While the FE model is robust against estimation biases, it cannot estimate the effect of time-invariant hospital variables [19] such as the initial level of specialization, or the type of ownership. Therefore, we divided the sample into four “volume” subsamples (< 51, 51–150, 151–300, > 300) according to their initial RPE procedure volume, and into three “ownership type” subsamples. Lastly, to enable more precise interpretation, estimation coefficients for RAS system and certification were reformulated into percentage impact, by \({e}^{{\beta }_{rob}}-1\) and \({e}^{{\beta }_{cert}}-1\).

Random utility choice model

We are interested in whether patients prefer hospitals that use an RAS system and its effect size while accounting for other hospital characteristics such as hospital’s treatment quality, level of specialization, size, or ownership type.
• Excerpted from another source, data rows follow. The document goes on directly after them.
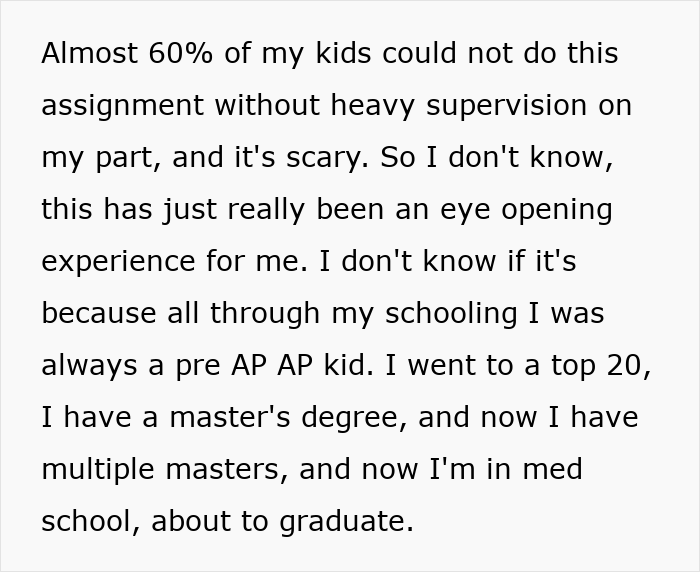Click the word "graduate."
The image size is (700, 572).
(x=347, y=521)
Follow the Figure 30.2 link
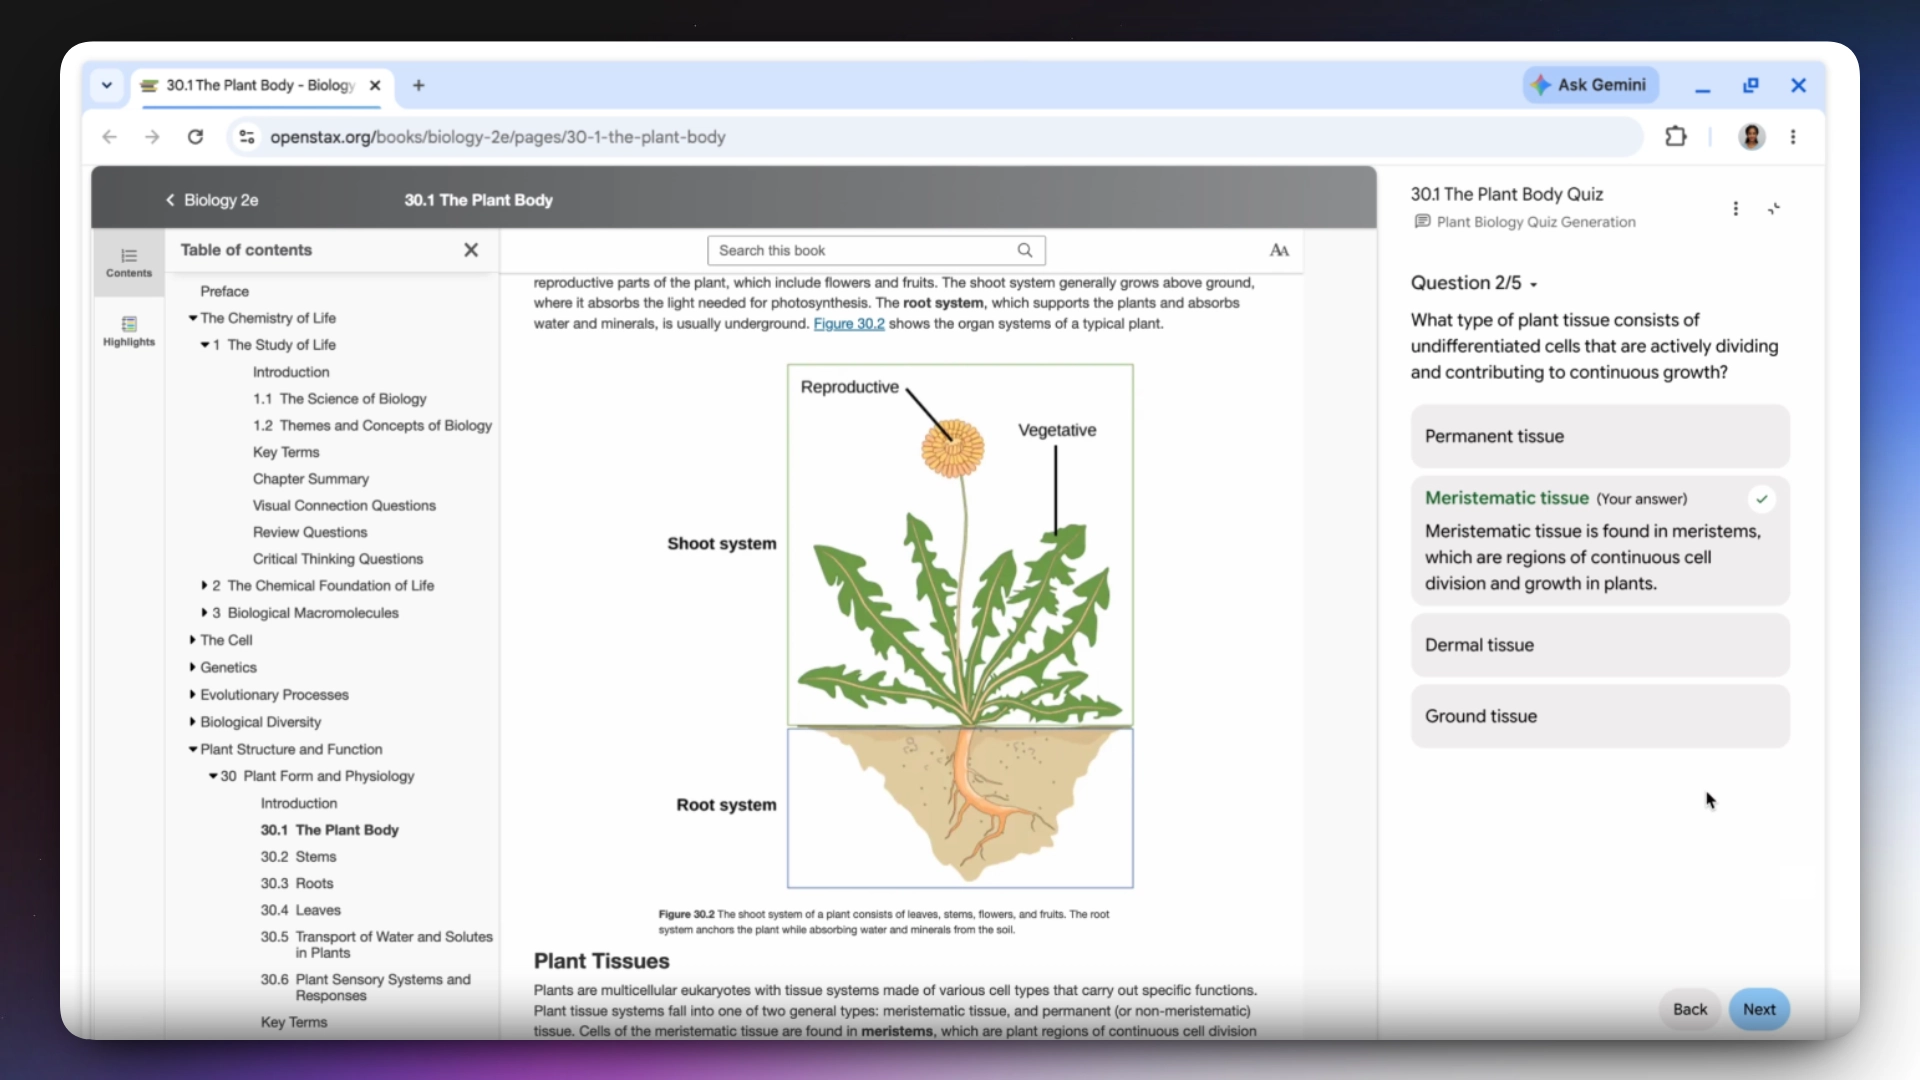The width and height of the screenshot is (1920, 1080). coord(849,324)
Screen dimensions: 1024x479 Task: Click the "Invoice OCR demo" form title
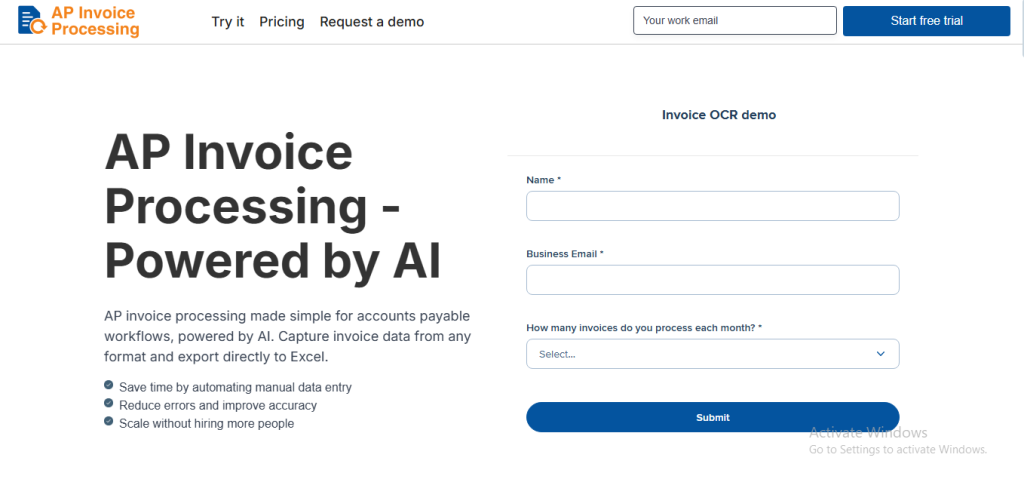pyautogui.click(x=718, y=115)
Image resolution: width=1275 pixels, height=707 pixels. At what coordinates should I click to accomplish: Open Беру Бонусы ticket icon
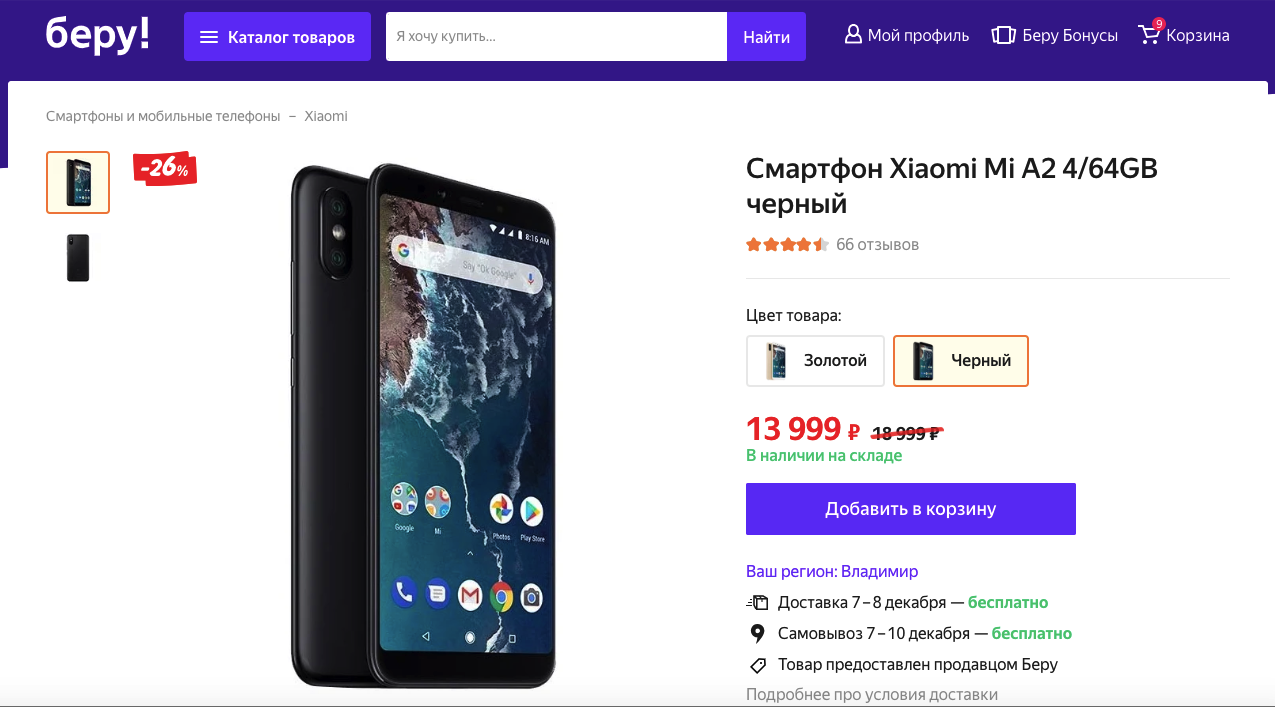1003,35
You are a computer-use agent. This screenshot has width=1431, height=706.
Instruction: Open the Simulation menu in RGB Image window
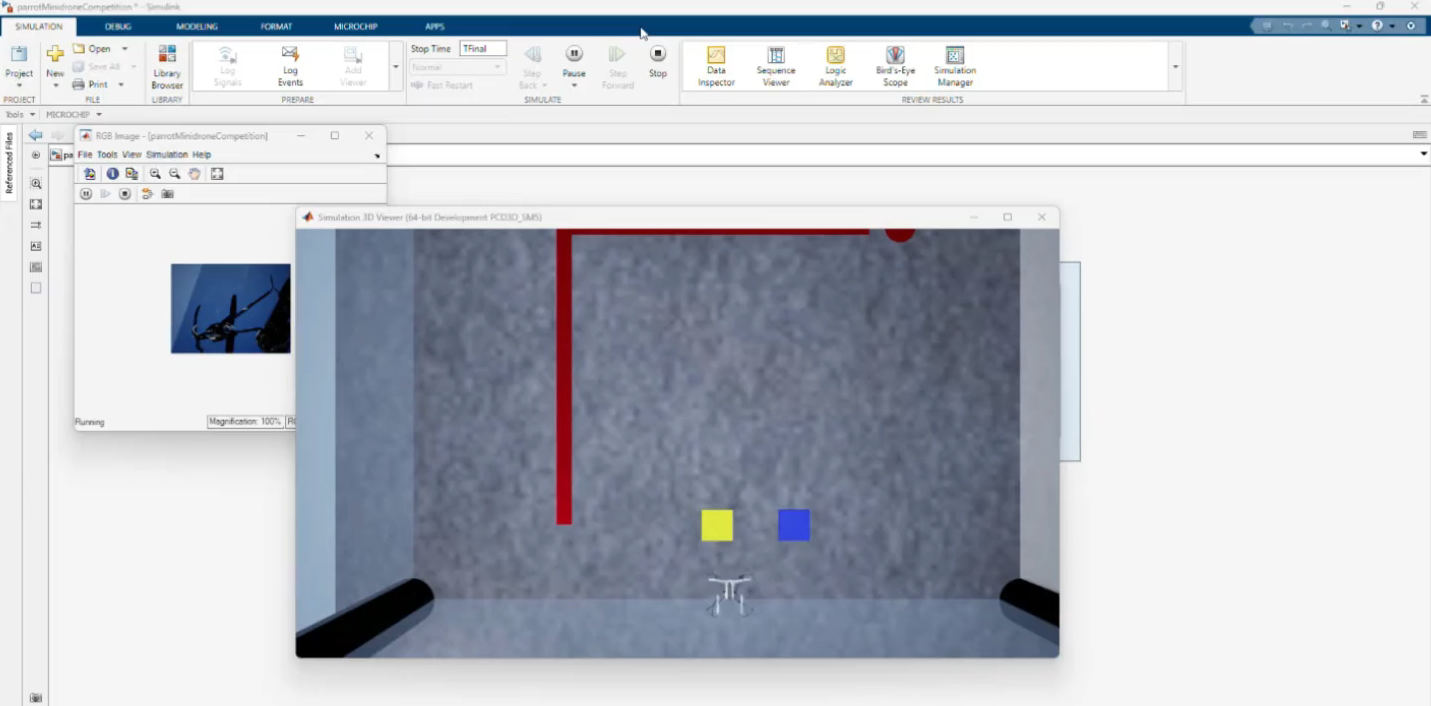[167, 155]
By using a random utility choice model [20], we estimate the utility a reference patient \(i=1, \dots , I\) receives from choosing hospital \(k=1, \dots , K\) at time \(t=1,\dots , T\). A patient’s utility can be described by the observable utility \({V}_{ikt}\) and unobserved random utility \({v}_{ikt}\).

$${U}_{ikt} = {V}_{ikt}+ {v}_{ikt}= {{\beta }_{tt,i}TT}_{ik}+{\beta }_{{tt}^{2},i}{TT}_{ik}^{2}+{\beta }_{{tt}^{3},i}{TT}_{ik}^{3}+{\beta }_{rob,i}{Rob}_{k, t}+{\beta }_{q,i}{Q}_{k, t}^{\mathrm{^{\prime}}}+{\beta }_{c,i}{Cert}_{k, t}{+\beta }_{pv,i}{PV}_{k, t-1}+{\beta }_{z,i}{Z}_{k}^{\mathrm{^{\prime}}}+ {v}_{ikt}$$

where observable utility is estimated by travel time \({TT}_{ik}\), the existence of an RAS system \({Rob}_{k, t}\), hospital’s quality \({Q}_{k, t}^{\mathrm{^{\prime}}}\) (1-year reoperation ratio, patient recommendation score), certifications \({Cert}_{k, t}\), lagged procedure volume \({PV}_{k, t-1}\), and time-invariant hospital characteristics \({Z}_{k}^{\mathrm{^{\prime}}}\). In line with Gutacker et al. [21] and Kuklinski et al. [15], travel time is included in a non-linear form, as we expect patients’ disutility to grow quickly for shorter travel times, increase slower for medium travel times, to then increase faster for long travel times. We include 2014 procedure volume with a 1-year time lag to eliminate simultaneity bias. Demand in year \(t\) cannot influence procedure volume in year \(t-1\). Furthermore, by including a risk-adjusted outcome quality metric, we remove the possible simultaneity bias that might arise from a systematic discrimination of hospitals by patients, and vice versa [15, 21].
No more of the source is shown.